** WHAT THE TASK REQUIRES **
Rewrite the entries below, replacing "phone icon" with "phone button" and keeping everything else unchanged.

** Entries excerpted from a collection **
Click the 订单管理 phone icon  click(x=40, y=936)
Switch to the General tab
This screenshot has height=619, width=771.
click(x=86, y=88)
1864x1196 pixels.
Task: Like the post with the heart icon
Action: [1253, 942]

** RESPONSE TO THE EXERCISE **
Click the 订单管理 phone button  click(x=40, y=936)
Switch to the General tab
This screenshot has height=619, width=771.
click(x=86, y=88)
1864x1196 pixels.
Task: Like the post with the heart icon
Action: [1253, 942]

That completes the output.